There are a lot of ways to mimic the adjustment to outside forces/dynamic aspect, I think, including by tossing a medicine ball from hand to hand while balancing, having someone toss you a medicine ball while balancing, or even holding a dog toy between your bare toes and playing tug with a small dog, while standing on your other foot. (Or you can combine this--stand on a bongo board tossing a medicine ball from hand to hand while said small dog jumps up on you to get at the ball....)

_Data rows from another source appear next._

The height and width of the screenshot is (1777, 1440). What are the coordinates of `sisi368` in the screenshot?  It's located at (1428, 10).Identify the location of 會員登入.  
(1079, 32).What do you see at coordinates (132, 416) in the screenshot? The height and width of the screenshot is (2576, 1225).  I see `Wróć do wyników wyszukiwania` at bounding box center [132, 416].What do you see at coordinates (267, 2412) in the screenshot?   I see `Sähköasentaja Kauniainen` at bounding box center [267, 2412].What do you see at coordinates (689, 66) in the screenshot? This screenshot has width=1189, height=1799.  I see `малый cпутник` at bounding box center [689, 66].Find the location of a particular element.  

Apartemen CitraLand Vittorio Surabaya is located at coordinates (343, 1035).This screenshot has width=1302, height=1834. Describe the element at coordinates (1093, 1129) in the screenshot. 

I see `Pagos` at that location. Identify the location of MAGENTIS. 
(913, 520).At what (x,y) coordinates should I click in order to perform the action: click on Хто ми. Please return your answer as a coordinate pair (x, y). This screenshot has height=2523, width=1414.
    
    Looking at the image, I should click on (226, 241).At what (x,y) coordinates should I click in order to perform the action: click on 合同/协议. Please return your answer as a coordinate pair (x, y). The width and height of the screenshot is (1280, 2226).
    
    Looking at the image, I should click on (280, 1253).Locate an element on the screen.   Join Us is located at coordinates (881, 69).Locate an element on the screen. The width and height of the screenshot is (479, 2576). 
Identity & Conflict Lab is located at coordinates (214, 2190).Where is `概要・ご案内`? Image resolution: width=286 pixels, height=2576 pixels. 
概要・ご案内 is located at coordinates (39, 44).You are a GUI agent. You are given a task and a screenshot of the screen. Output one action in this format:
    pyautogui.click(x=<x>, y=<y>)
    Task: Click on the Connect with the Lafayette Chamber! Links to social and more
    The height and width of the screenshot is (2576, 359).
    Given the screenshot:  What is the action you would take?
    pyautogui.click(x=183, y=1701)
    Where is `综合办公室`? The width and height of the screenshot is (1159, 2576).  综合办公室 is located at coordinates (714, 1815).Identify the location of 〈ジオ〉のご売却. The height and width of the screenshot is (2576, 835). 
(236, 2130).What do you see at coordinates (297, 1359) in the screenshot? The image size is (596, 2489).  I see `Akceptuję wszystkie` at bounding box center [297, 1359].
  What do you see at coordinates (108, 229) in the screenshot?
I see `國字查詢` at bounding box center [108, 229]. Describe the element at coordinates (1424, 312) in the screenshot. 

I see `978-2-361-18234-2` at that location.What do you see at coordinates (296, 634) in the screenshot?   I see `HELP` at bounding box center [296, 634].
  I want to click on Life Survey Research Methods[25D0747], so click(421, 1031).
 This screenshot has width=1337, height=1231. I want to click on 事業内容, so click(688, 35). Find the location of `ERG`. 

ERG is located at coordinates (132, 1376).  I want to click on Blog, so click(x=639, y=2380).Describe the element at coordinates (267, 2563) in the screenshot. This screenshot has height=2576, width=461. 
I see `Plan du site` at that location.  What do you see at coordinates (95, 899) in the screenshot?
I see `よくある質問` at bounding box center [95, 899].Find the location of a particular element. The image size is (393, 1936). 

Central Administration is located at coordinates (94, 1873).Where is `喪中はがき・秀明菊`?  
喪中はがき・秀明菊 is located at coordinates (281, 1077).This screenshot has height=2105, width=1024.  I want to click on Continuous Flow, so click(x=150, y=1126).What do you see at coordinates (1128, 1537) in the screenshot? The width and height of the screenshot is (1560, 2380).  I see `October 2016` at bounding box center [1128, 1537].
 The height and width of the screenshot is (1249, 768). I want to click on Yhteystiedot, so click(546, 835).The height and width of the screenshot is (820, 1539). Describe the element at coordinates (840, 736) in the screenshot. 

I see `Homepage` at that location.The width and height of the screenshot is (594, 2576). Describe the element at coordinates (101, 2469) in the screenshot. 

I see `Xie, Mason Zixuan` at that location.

IMHO, some of the best ways to train balance eccentricly is through plyometrics--jumping exercises, where the biggest challenge is to absorb the forces at landing and then explode back up again. (Although squats and especially lunges also have an eccentric component.) I do a lot of side to side skier hops--jump right, landing only only on your right foot (keeping the other above the ground), then jump to the left, landing on your left foot and repeat. I also jump over a long broom handle balanced on the corner of a low table and a cone for a combined jumping/landing/leg retraction/agility drill--at every landing, I have to gather myself to accurately jump to clear the broom handle and land not too close but not too far on the other side. (The number of times you can consistently clear it is also a nice marker for fitness/training level/agility as the season progresses...)
Finally, I think the deeply flexed knee issue is worth some thought, at least for ski racers. That's why I do deep squats on a flat surface, and deep sumo squats on a bongo board, and haybalers on a bosu (flat side up) or bongo board with a medicine ball, taking it from low outside my left ankle (with deeply flexed and angulated knees) to high above and outside my right shoulder (with straight legs.) That seems to mimic the balance and load challenge with flexed and angulated knees, like a slalom race.
Anyway, those are my eccentric thoughts on eccentric balance training with a crossover to skiing.